What is needed:
Omit the pictures, then reproduce exactly the line bearing "The width and" and every line after it up to and including the last line of the entries below.

*** Source material ***

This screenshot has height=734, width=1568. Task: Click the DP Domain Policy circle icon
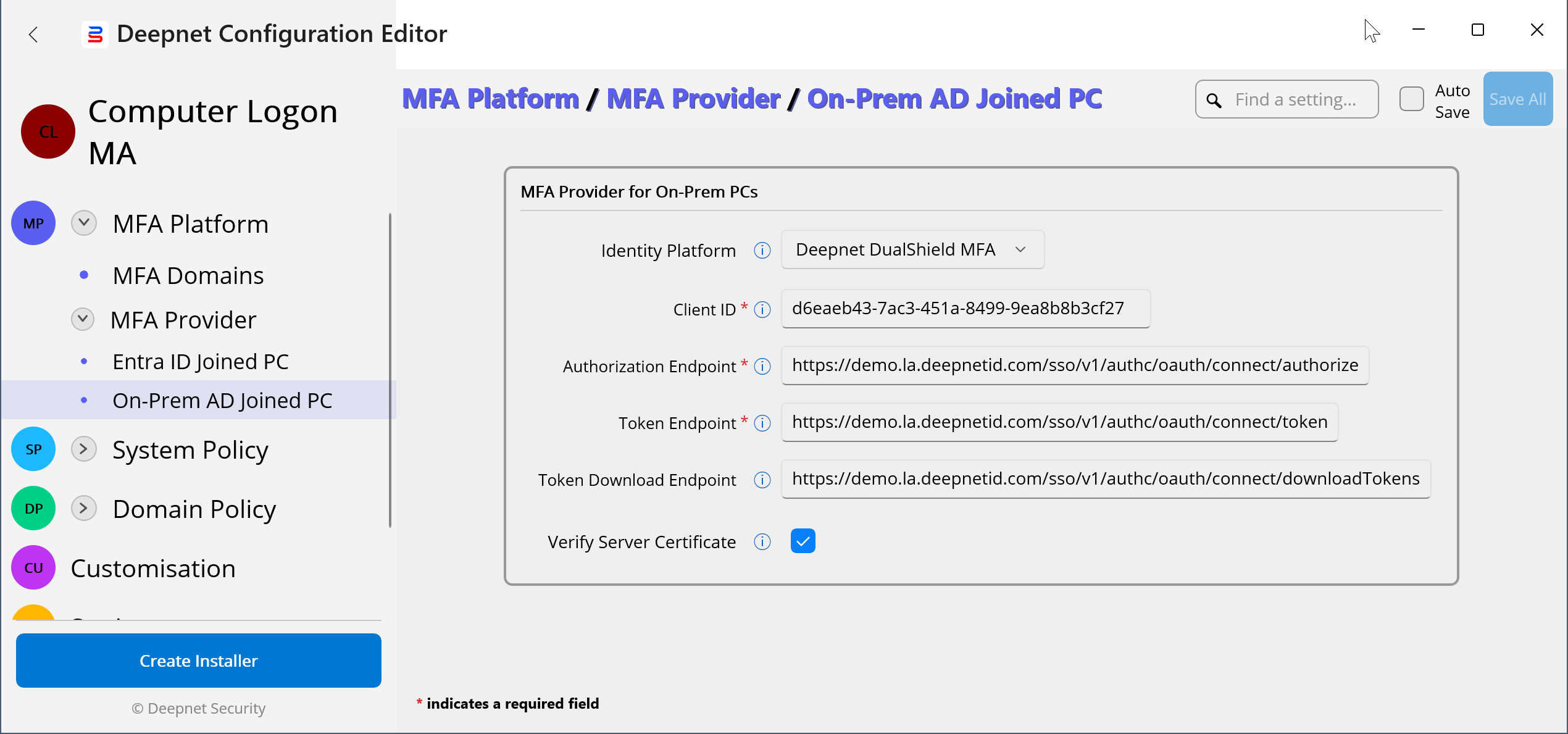click(33, 509)
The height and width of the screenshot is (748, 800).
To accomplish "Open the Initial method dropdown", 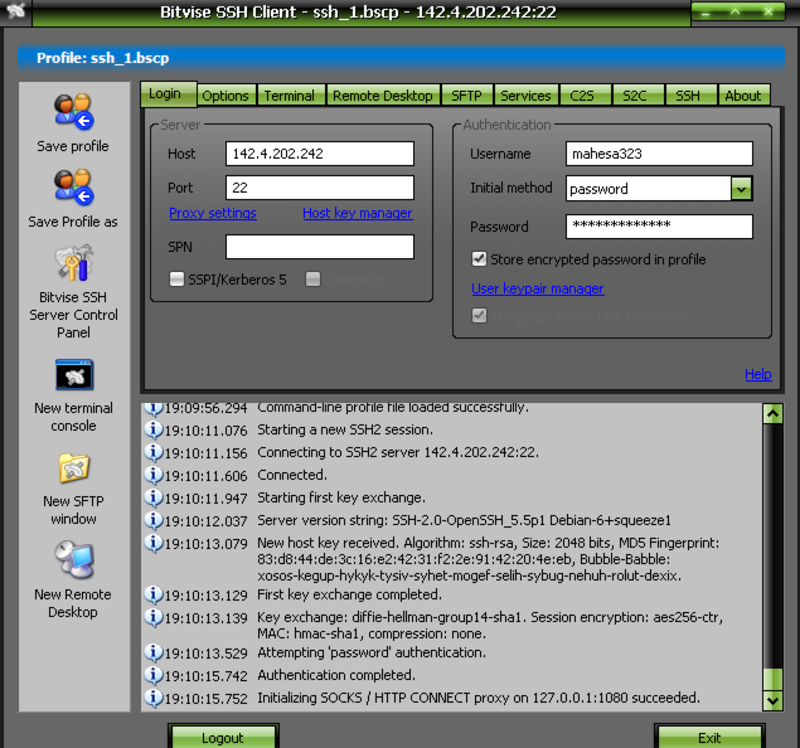I will [x=741, y=189].
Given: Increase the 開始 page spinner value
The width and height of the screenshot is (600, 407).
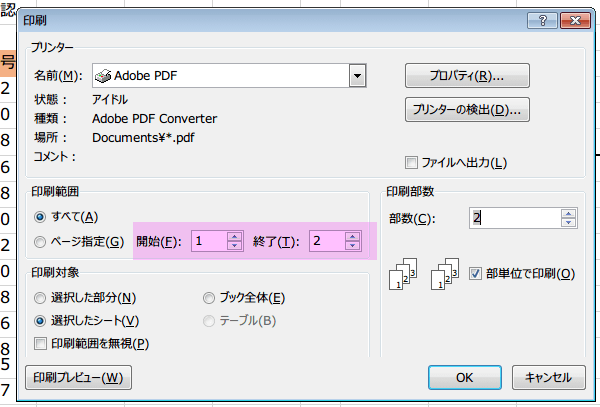Looking at the screenshot, I should (x=235, y=236).
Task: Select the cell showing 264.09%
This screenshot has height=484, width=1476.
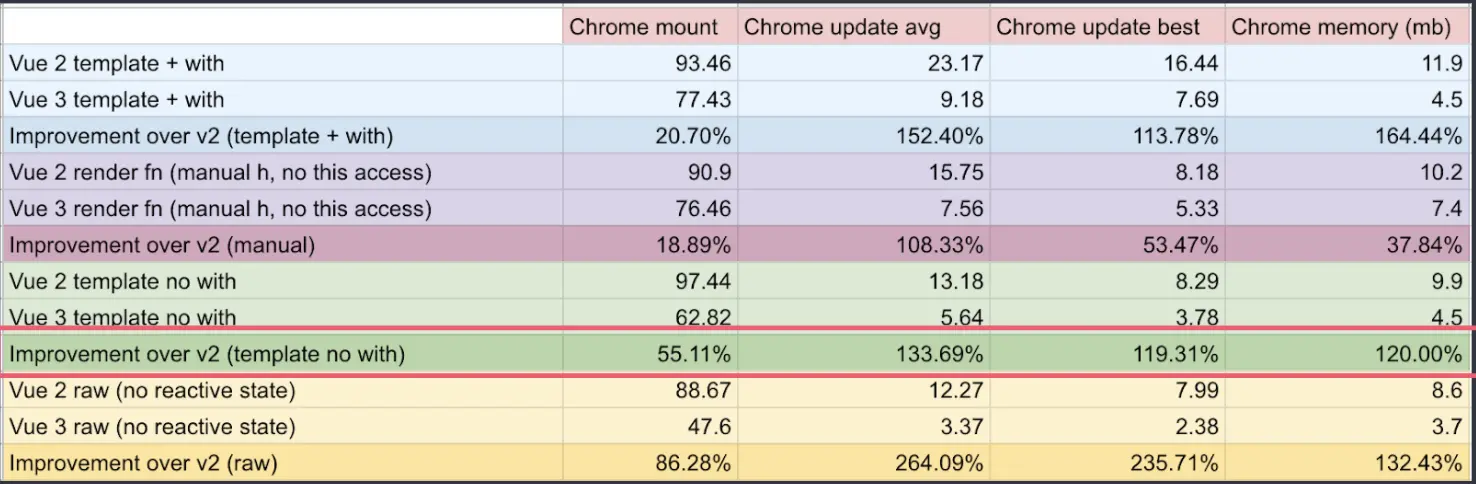Action: coord(863,463)
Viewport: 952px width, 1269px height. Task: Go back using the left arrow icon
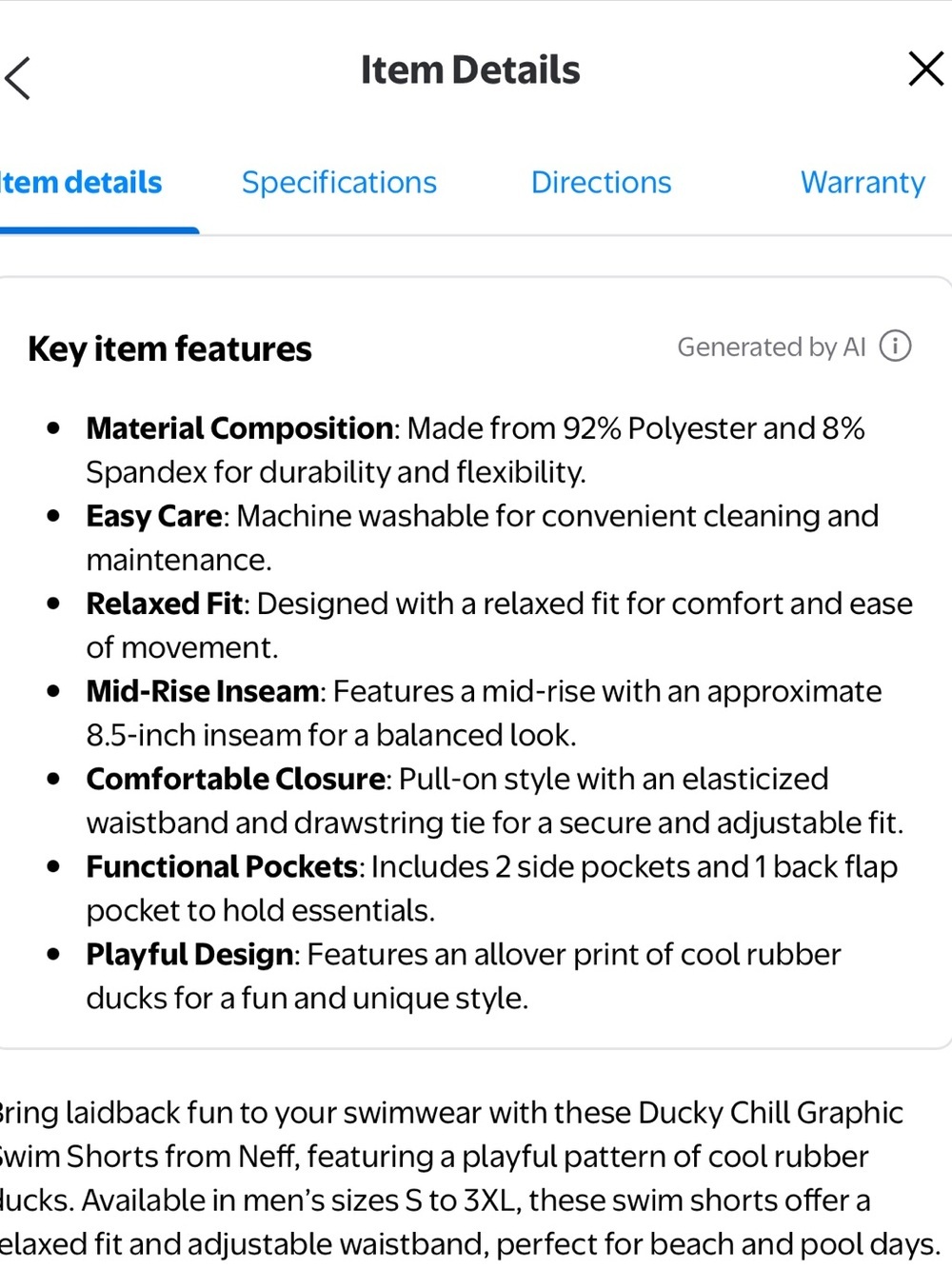18,78
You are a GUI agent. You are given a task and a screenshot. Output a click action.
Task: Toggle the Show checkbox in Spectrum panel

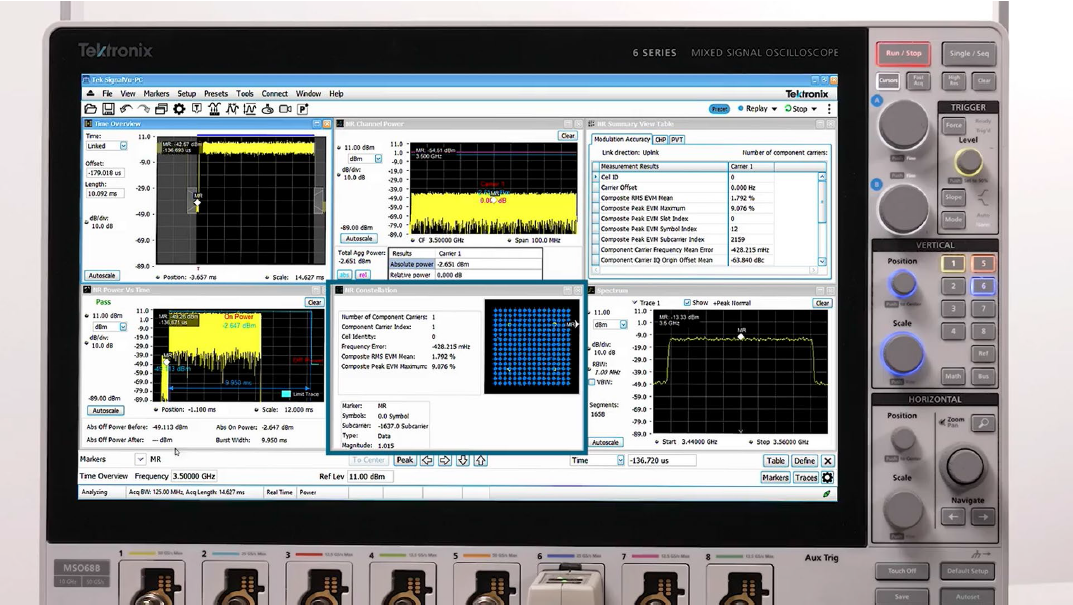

*** End of Source material ***

Result of this exercise:
The width and height of the screenshot is (600, 407).
Looking at the screenshot, I should (x=235, y=236).
Task: Select the cell showing 264.09%
This screenshot has height=484, width=1476.
Action: coord(863,463)
Viewport: 952px width, 1269px height. Task: Go back using the left arrow icon
18,78
You are a GUI agent. You are given a task and a screenshot. Output a click action.
Task: Toggle the Show checkbox in Spectrum panel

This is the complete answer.